## Text segment
Playboating, also known as Playboating or Rodeo, is a more gymnastic and artistic kind of canoeing. While the other varieties of canoeing generally involve going from Point A to Point B, playboaters often stay in one spot in the river (usually in a hole, pourover or on a wave) where they work with and against the dynamic forces of the river to perform a variety of maneuvers. These can include surfing, spinning, and various vertical moves (cartwheels, loops, blunts, pistol and donkey flips, and many others), spinning the boat on all possible axes of rotation. More recently, aerial moves have become accessible, where paddlers perform tricks having gained air from using the speed and bounce of the wave. Canoes used for playboating generally have relatively low volume in the bow and stern, allowing the paddler to submerge the ends of the canoe with relative ease. Competitions for playboating or freestyle are sometimes called whitewater rodeo in the US, but more frequently just referred to as freestyle events in UK and Europe.

## Data for analysis
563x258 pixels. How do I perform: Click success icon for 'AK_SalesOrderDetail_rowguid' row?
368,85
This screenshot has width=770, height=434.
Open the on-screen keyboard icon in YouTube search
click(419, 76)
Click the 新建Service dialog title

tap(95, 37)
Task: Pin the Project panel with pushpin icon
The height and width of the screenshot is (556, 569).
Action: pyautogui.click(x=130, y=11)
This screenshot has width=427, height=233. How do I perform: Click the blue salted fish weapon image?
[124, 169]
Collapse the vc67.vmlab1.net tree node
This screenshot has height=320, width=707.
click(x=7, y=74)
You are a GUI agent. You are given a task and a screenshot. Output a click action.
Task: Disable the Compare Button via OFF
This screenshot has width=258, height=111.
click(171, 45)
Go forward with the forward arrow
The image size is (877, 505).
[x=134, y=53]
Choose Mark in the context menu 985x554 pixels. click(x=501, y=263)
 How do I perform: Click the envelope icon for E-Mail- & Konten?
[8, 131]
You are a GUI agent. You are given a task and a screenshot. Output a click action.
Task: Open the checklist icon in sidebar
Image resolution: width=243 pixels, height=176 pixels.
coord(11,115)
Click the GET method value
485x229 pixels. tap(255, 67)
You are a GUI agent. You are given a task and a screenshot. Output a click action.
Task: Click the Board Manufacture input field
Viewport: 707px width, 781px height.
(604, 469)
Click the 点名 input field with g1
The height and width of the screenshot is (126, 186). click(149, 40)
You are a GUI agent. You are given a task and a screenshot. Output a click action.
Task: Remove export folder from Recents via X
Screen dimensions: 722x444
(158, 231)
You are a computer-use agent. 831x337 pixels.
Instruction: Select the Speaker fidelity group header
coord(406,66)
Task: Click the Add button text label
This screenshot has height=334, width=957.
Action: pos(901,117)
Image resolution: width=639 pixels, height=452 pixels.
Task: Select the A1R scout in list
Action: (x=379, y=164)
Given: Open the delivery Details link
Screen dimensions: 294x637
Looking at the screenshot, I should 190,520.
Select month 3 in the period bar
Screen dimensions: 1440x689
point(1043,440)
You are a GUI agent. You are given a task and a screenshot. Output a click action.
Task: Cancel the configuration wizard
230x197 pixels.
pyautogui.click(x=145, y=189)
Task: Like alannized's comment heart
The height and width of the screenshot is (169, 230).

## Required actions
A – According to the playboating text, what about the canoes lets paddlers sink the ends of the boat with relative ease?
B – Write a continuation of the playboating text, picking up after its last sentence.

## Expected outputs
A – They have relatively low volume in the bow and stern.

B –
==Techniques==
=== Boofing ===

Boofing, in whitewater canoeing, refers to the raising of the canoe's bow during freefall, while descending a ledge, ducking behind a boulder, or running a waterfall. This technique is used to avoid submerging the bow of the canoe by ensuring it lands flat when it hits the base of the waterfall. The term is an onomatopoeia which mimics the sound that is usually created when the hull of the canoe makes contact with water at the base of the waterfall.

Another type of boof is the "rock boof," which is a move that uses a glancing impact with a boulder at the top of a ledge to bounce the boater over a downstream feature, often finished with a mid-air eddy turn. Rock boofs result in sounds both at the top of the drop (boat impacting rock) and the bottom (boat bellyflopping into the water).

==== Bracing ====

Another technique used to prevent the bow of the canoe from submerging. The bowsman uses his paddle like an outrigger held horizontally to the river's surface. Used mostly to limit the amount of water the canoe takes in during running rapids.

==== Lining ====

Some rapids and rock gardens are navigable when no one is in the canoe. A line is attached to the canoe; it must be centre lined to the canoe's axis, and the canoer, on shore, simply allows the canoe to run the rapids empty while reeling in or reeling out rope as necessary.

==== Carry ====

Sometimes the only way to get over an obstacle, like a beaver dam or a shallow rock ledge, is to get out of the canoe and lift it or drag it over.

==== One Man ====

To keep the bow as high as possible, it has been found effective to keep weight in the front, as well as to have no bowman.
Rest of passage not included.